A deep reinforcement learning based decision-making approach for avoiding crowd situation within the case of Covid'19 pandemic

Comput Intell. 2022 Apr;38(2):416-437. doi: 10.1111/coin.12516. Epub 2022 Mar 12.

Abstract

Individuals' flow's fluidifcation in the same way as the thinning of the population's concentration remains among major concerns within the context of the pandemic crisis situations. The recent COVID-19 pandemic crisis is a typical example of the aforementioned where on despite of the containment phases that radically isolate the population but are not applicable persistently, people have to adapt their behavior to new daily-life situations tempering Individuals' stream, avoiding tides, and watering down population's concentration. Crowd evacuation is one of the well-known research domains that can play a pertinent role to face the challenge of the COVID-19 pandemic.

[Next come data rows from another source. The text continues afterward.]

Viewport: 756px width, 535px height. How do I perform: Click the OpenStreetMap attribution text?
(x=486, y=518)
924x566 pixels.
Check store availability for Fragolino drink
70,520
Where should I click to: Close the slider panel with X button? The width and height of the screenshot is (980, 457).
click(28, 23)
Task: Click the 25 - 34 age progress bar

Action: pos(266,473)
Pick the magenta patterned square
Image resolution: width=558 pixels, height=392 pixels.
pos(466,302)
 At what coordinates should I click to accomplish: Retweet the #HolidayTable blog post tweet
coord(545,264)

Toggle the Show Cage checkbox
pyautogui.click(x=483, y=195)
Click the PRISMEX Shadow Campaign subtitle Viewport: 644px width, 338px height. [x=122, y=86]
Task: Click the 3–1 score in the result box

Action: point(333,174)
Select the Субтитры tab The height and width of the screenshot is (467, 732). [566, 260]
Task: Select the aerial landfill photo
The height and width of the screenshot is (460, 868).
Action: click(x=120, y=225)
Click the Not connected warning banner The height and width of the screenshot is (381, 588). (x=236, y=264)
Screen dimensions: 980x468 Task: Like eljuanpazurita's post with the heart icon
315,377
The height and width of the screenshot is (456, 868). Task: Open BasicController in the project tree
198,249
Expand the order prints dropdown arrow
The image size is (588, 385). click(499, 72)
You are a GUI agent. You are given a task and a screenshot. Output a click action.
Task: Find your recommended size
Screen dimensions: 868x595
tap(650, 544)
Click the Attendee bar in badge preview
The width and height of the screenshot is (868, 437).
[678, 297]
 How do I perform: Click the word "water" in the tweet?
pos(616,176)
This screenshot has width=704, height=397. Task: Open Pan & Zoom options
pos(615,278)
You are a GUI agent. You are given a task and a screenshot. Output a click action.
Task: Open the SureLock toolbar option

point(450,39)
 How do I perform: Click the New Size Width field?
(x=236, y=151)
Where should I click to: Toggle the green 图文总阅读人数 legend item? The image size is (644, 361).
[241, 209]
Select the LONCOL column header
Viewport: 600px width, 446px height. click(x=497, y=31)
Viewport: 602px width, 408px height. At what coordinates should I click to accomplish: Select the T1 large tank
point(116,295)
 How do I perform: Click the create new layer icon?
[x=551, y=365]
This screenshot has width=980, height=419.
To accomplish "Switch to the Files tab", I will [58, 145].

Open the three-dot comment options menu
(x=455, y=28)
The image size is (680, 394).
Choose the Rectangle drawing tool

In fact, considering the population's concentration thinning within the slant of the "crowd evacuation" paradigm allows managing the flow of the population, and consequently, decreasing the probable number of infected cases. In other words, crowd evacuation modeling and simulation with the aim of better-exploiting individuals' flow allow the study and analysis of different possible outcomes for designing population's concentration thinning strategies. In this article, a new decision-making approach is proposed in order to cope with the aforesaid challenges, which relies on an independent Deep Q Network with an improved SIR model (IDQN-I-SIR). The machine-learning component (i.e., IDQN) is in charge of the agent's movements control and I-SIR (improved "susceptible-infected-recovered" individuals) model is responsible to control the virus spread. We demonstrate the effectiveness of IDQN-I-SIR through a case-study of individuals' flow's management with infected cases' avoidance in an emergency department (often overcrowded in context of a pandemic crisis).

Keywords: COVID'19; SIR model; crowd situation; decision making; deep reinforcement learning; multiagent reinforcement learning.